● **What the exercise asks**
From the listing below, extract verbatim the part that opens with the line containing "Given: Click the book" and continues to the end of the listing, with both ends included. Leave the pictures out.

● **Information supplied**
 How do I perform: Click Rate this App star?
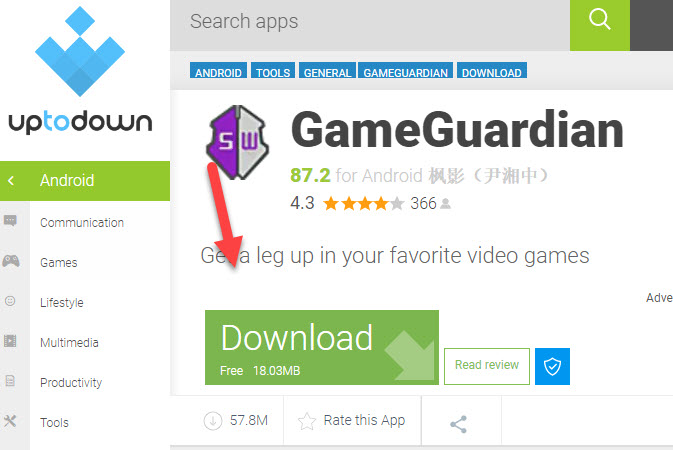coord(307,421)
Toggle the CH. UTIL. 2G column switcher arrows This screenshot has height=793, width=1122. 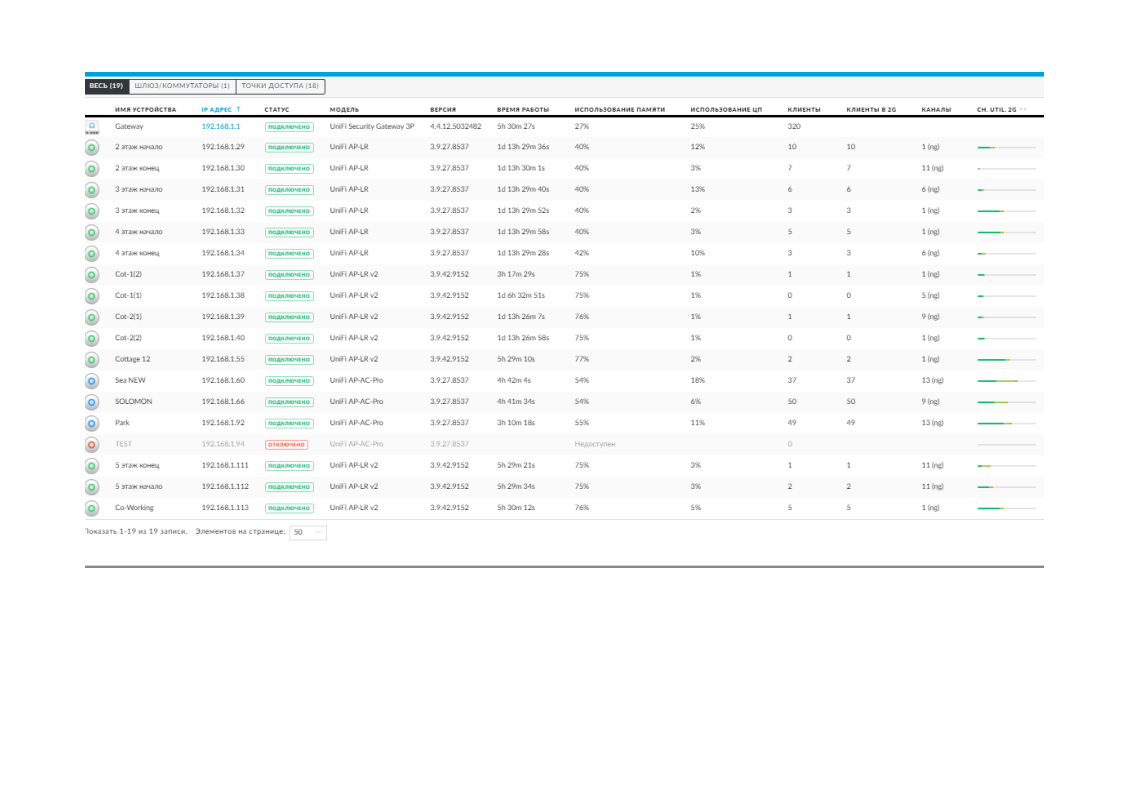[x=1024, y=109]
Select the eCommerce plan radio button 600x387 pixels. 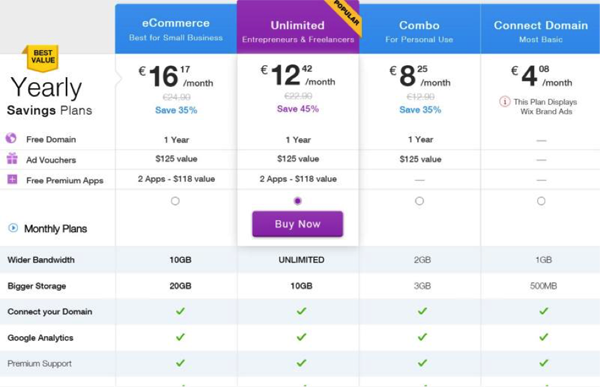click(x=175, y=201)
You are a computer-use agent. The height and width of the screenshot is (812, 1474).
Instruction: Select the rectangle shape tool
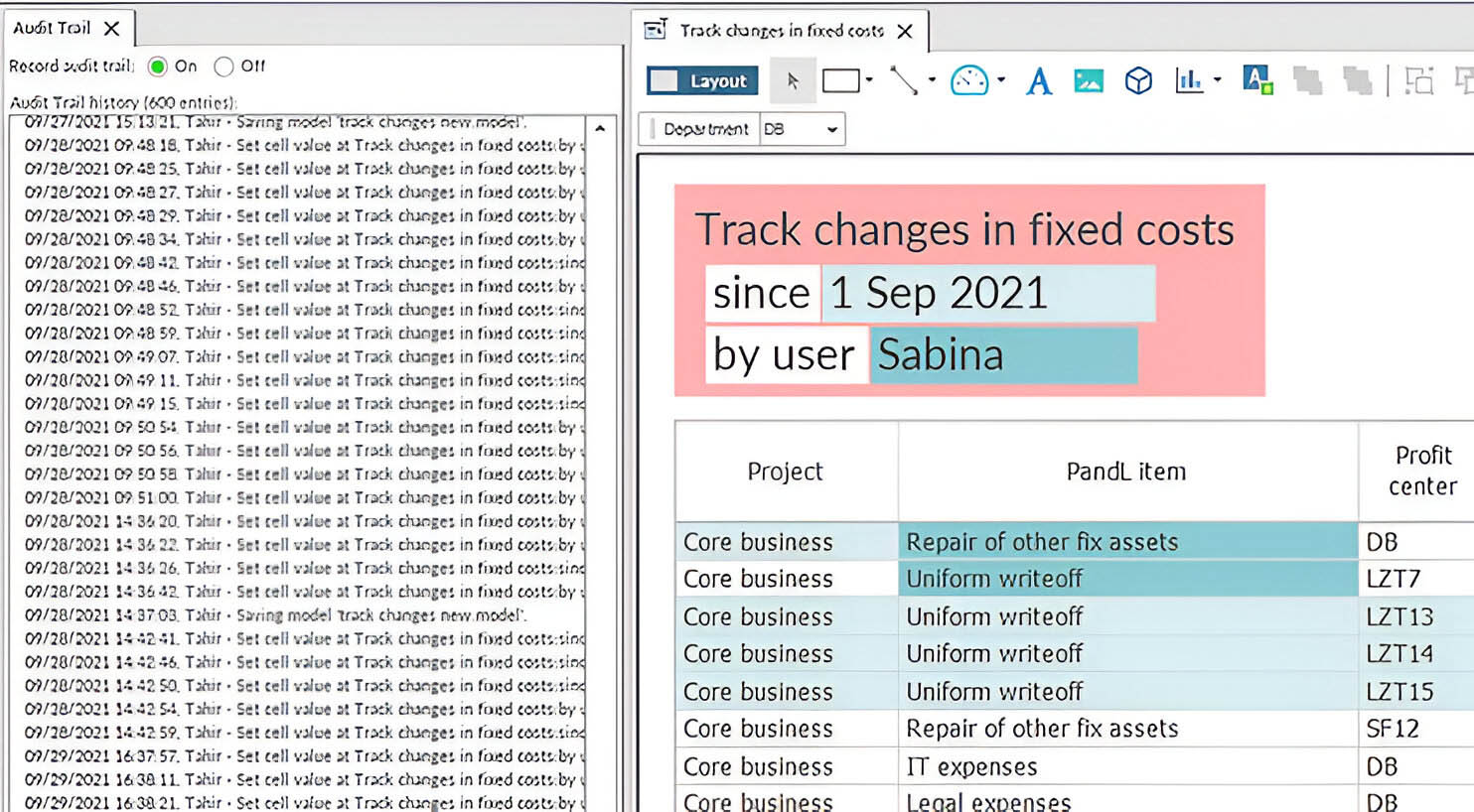[840, 80]
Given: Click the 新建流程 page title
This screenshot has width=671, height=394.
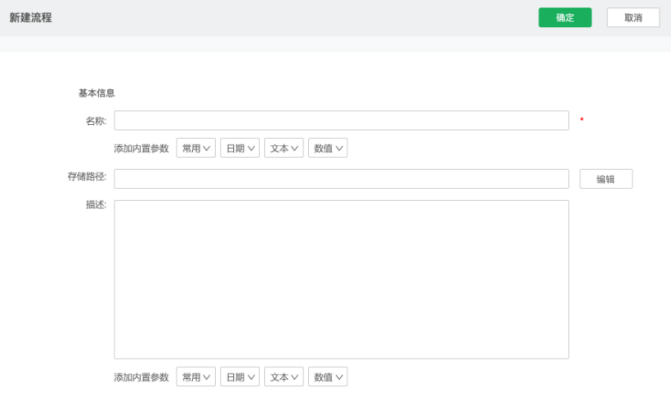Looking at the screenshot, I should pos(31,18).
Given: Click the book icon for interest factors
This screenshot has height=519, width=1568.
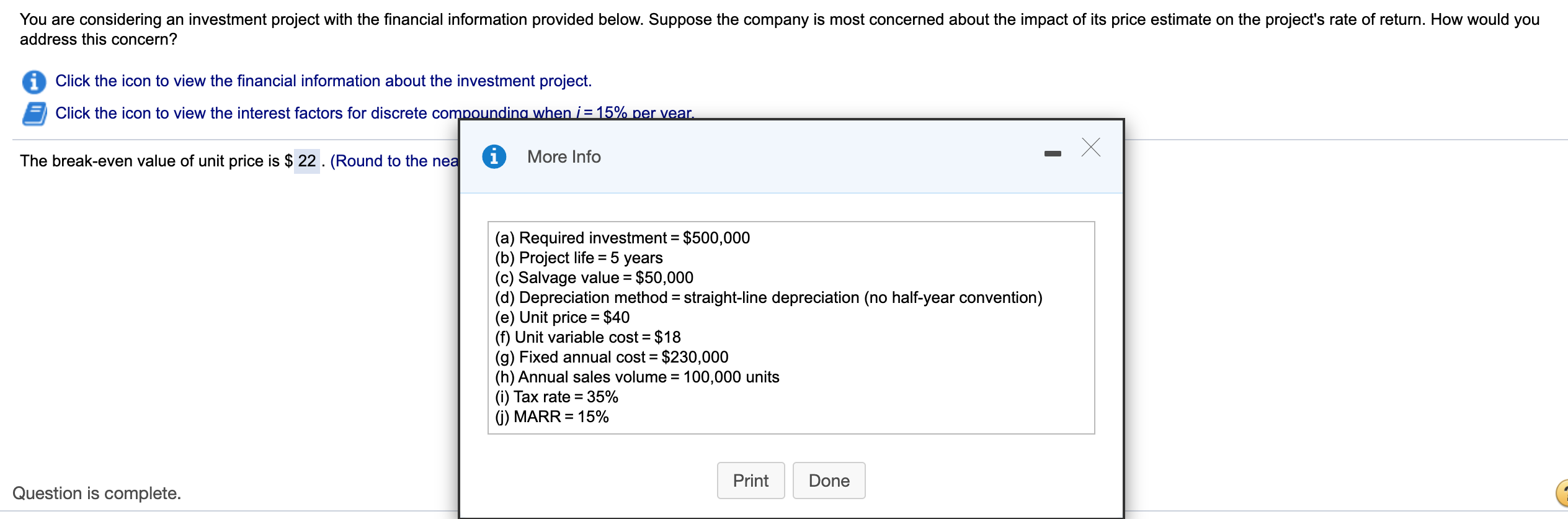Looking at the screenshot, I should tap(34, 114).
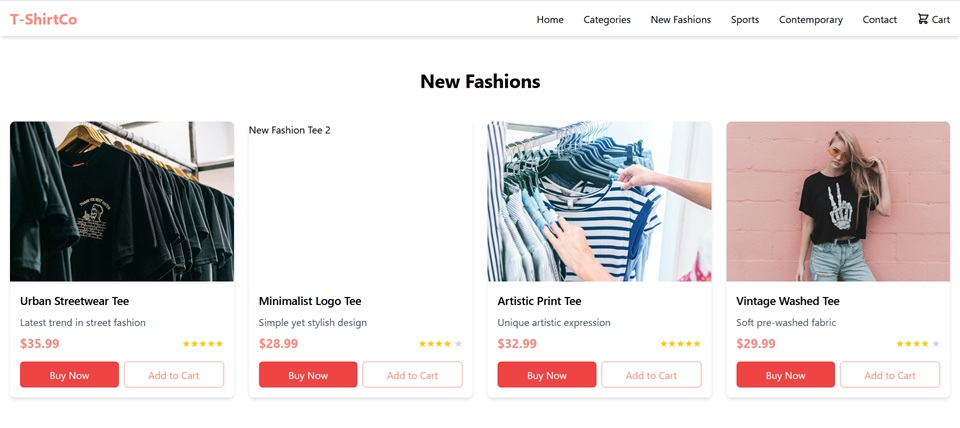Buy Now the Artistic Print Tee

[547, 375]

● **Finished exercise**
Given: Click the book icon for interest factors
This screenshot has height=519, width=1568.
Looking at the screenshot, I should tap(34, 114).
Buy Now the Artistic Print Tee

[547, 375]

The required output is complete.